The absolute error, $|I(f)-Q_{h}^{pm}(f)|$, is computed for each corresponding step size, $h=(b-a)/M$. This error is the difference between the numerical result and the exact value of the integral, $I=(1-e^{-2}(sin(2)+cos(2)))/2$.
A graph of the error versus the step size $h$ is then created using a logarithmic scale for both axes. In such a plot, the slope of the resulting line corresponds to the order of convergence.
**Plot Analysis**The plot displays a straight line with a negative slope.
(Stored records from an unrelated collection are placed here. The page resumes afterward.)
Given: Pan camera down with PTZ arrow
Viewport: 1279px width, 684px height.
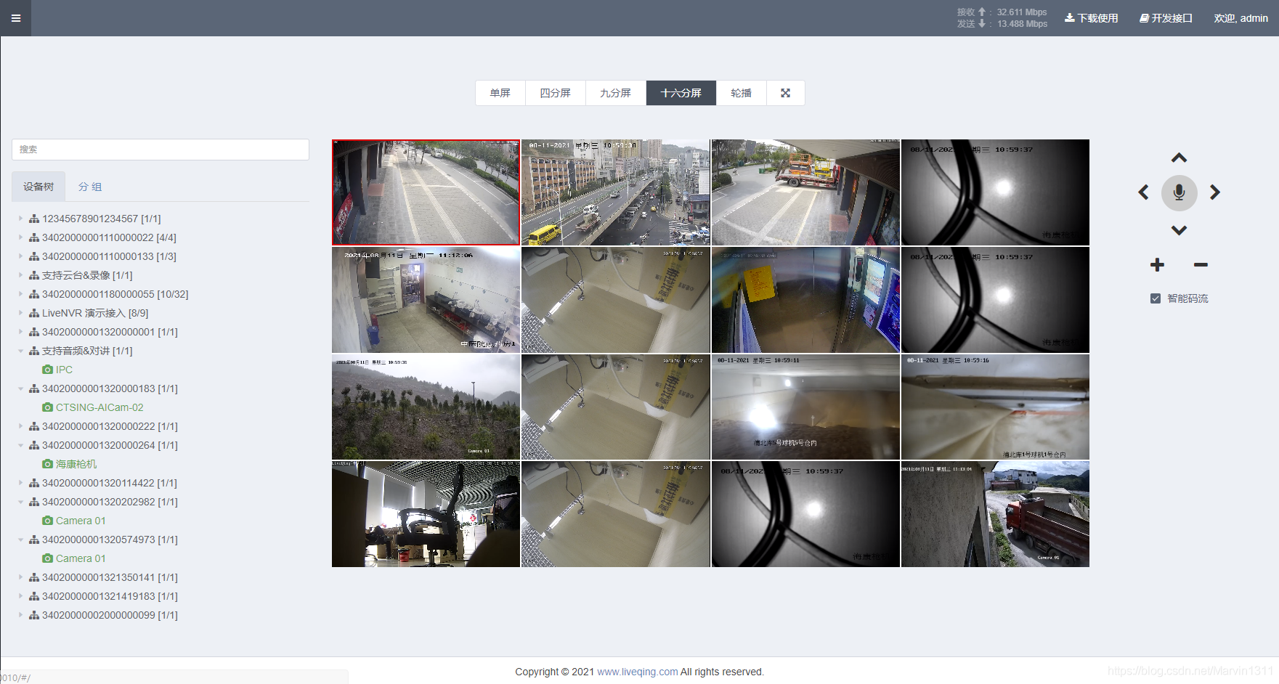Looking at the screenshot, I should click(x=1179, y=230).
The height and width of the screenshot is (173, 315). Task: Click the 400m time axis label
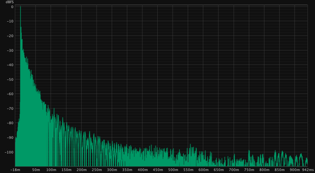[x=142, y=170]
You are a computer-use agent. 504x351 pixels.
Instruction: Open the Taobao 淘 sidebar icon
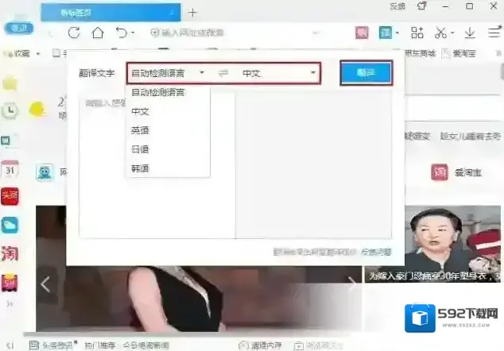click(x=10, y=253)
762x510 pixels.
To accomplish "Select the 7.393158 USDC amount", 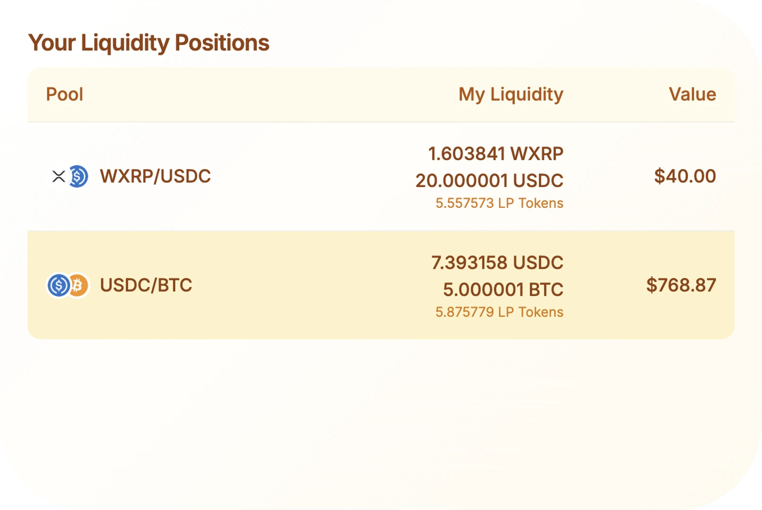I will [x=497, y=263].
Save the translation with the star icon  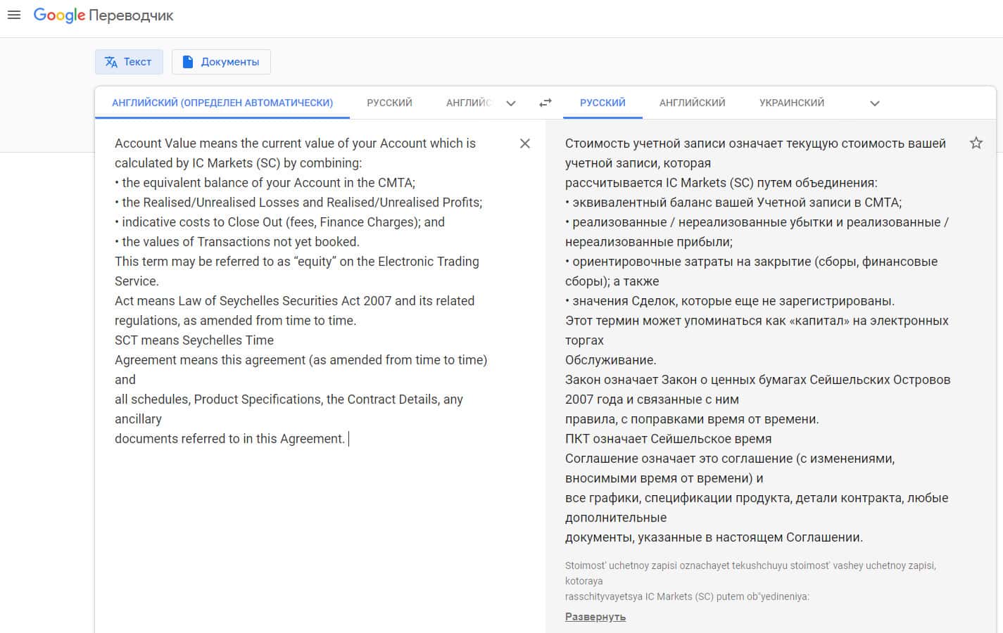click(x=976, y=143)
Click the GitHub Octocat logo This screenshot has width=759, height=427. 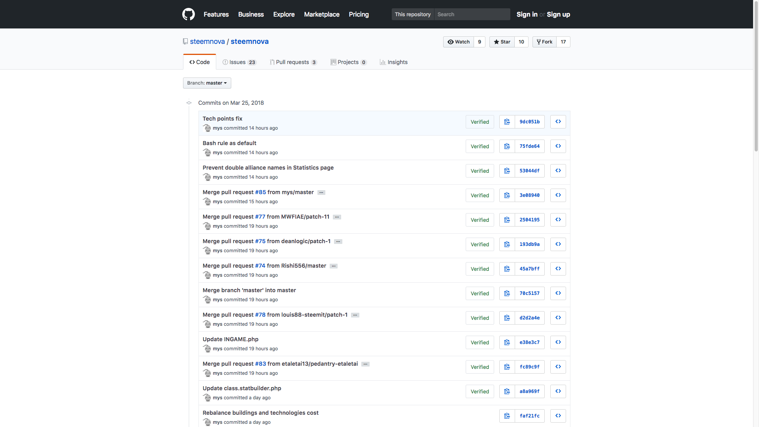[188, 14]
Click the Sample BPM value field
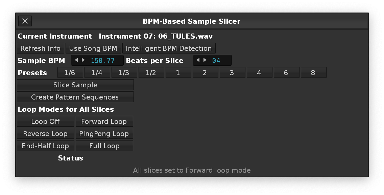Screen dimensions: 384x195 pyautogui.click(x=103, y=61)
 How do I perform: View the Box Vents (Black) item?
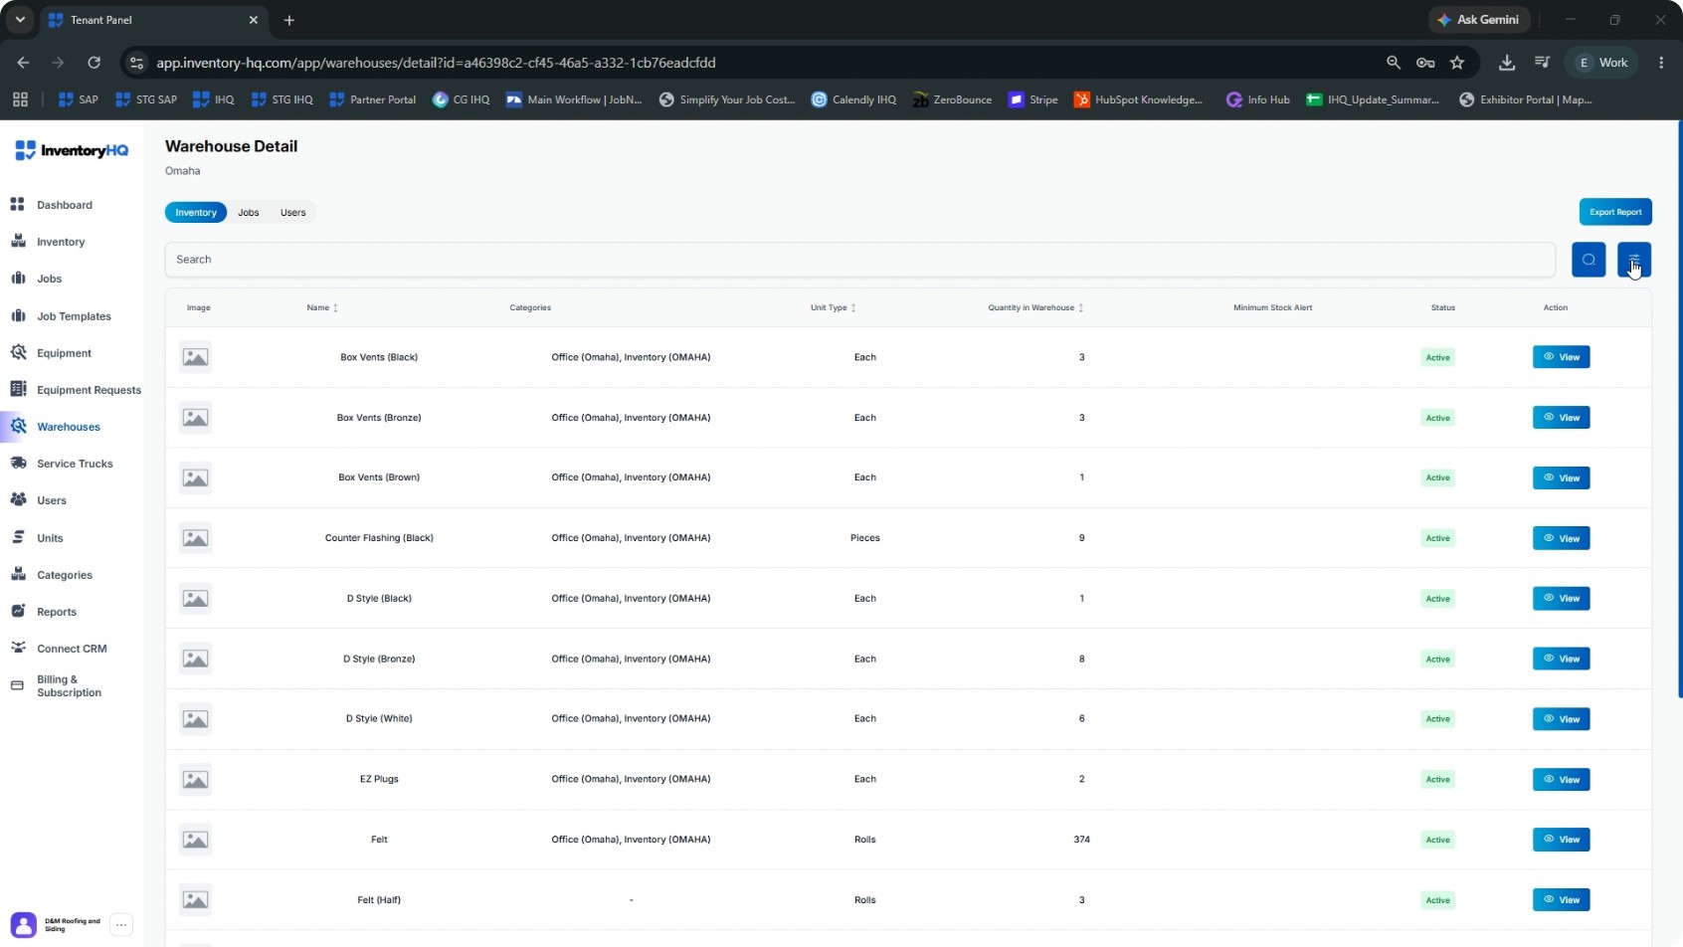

A linear fit to the logarithmic data reveals a slope of approximately 2. This visually confirms that the method exhibits 2nd-order convergence, which aligns with the theoretical error bounds for the composite midpoint rule.
The analysis is repeated using the composite trapezoidal formula and the composite Simpson’s formula. The errors for both methods, $|I(f)-Q_{h}^{trap}(f)|$ and $|I(f)-Q_{h}^{simp}(f)|$, are plotted on the same graph in logarithmic scale.
**Plot Analysis and Comparison**The resulting graph contains two distinct straight lines, one for each method.
A comparison of the results shows that for any given step size $h$, the error from Simpson’s rule is substantially smaller than the error from the trapezoidal rule, highlighting the superior accuracy of the higher-order method for smooth functions.
Finally, the convergence analysis is repeated for all three methods on a new function, $f(x)=\sqrt{|x|^{3}}$, over the interval $[a,b]=[-2,2]$. The exact value for this integral is $I=\frac{16}{5}\sqrt{2}$.
Comments on the Obtained Results
The function $f(x)=\sqrt{|x|^{3}}$ is not sufficiently smooth at the point $x=0$ within the integration interval. While the function and its first derivative are continuous, its second derivative, $f’’(x) \propto |x|^{-1/2}$, is unbounded at $x=0$.
The theoretical error estimates that predict 2nd and 4th-order convergence for these methods are based on the assumption that the function’s higher-order derivatives are continuous and bounded. Since this condition is violated, a degradation in the observed convergence rates is expected.
**Plot Analysis** The log-log plot for this non-smooth function reveals the following: * The convergence rates for all three methods are significantly reduced. * The slopes of the error lines for the midpoint, trapezoidal, and Simpson's rules are all approximately **1.5**. * The high-order accuracy advantage of Simpson's rule is lost; its performance becomes comparable to the other two lower-order methods. This result demonstrates that the practical performance and convergence rate of a numerical integration method are fundamentally limited by the smoothness of the function being integrated.